Milan doit s’intégrer à un pays qui, au départ lui paraît misérable, sans hygiène. En raison de ce lien distancé avec le Rwanda Claude lui reproche de se comporter en touriste. Le livre met en lumière ce lent apprentissage d’un pays dont le narrateur doit tout découvrir.Ses sensations évoluent au fil des années et de ses voyages. À la répulsion éprouvée devant le trou rudimentaire que constituaient les toilettes en 1998 succède le besoin de s’enraciner dans ce pays en demandant la naturalisation rwandaise puis apparaît la nostalgie face à un pays qui, en 2010, semble perdre son âme en sombrant dans la modernisation.

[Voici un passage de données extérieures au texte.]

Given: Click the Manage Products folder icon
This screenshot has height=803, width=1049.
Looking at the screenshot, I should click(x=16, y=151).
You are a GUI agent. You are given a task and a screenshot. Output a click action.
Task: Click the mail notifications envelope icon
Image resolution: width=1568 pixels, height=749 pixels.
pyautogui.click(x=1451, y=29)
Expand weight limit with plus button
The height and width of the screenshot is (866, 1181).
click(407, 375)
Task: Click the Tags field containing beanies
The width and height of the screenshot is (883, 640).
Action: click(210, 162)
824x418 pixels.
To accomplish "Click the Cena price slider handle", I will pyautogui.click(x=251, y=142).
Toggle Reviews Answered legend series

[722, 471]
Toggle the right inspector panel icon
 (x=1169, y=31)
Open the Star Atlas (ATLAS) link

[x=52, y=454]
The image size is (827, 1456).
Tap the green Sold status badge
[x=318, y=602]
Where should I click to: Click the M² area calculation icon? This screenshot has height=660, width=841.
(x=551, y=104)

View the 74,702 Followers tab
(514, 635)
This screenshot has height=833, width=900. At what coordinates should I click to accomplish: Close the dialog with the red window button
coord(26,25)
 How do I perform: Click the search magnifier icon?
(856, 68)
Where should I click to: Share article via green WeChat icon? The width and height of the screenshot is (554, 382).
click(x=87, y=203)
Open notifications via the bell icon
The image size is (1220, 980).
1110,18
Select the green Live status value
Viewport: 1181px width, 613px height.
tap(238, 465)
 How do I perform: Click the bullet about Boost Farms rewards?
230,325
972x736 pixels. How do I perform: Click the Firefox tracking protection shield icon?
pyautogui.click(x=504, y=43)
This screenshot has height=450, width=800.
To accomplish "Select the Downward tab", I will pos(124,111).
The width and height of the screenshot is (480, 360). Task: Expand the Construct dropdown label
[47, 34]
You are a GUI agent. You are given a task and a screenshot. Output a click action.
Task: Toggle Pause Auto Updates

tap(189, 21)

Graduellement Milan se familiarise davantage avec le quartier de Nyamirambo ou les rues de Butare, apprécie « l’odeur d’humus tropical et de terre mouillée de ce pays ». Enfin il parvient sur les bords du lac Kivu à trouver la paix tant souhaitée car Il est arrivé à la fin de sa quête et de son enquête.




Le jacaranda est l’arbre qui trône majestueusement devant la maison de Stella. S’il constitue un refuge et un repère pour Stella, il symbolise à la fois sa famille et le Rwanda abritant les secrets et les morts du passé . Son éradication prend la forme d’un crime et n’est pas sans évoquer les coups de machette des génocidaires car sa destruction témoigne du besoin du Rwanda de construire un pays neuf et moderne dans lequel bourreaux et victimes doivent apprendre à vivre ensemble.